Short exercise:
Rewrite the data below with "GUI agent" changed to "screen assistant" wherever it occurs, leaving everything else as it is.
[Start Material shown]
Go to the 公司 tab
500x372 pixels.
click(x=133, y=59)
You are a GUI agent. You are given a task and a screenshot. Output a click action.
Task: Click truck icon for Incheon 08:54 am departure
[End Material shown]
Exercise response:
Go to the 公司 tab
500x372 pixels.
click(x=133, y=59)
You are a screen assistant. You are given a task and a screenshot. Output a click action.
Task: Click truck icon for Incheon 08:54 am departure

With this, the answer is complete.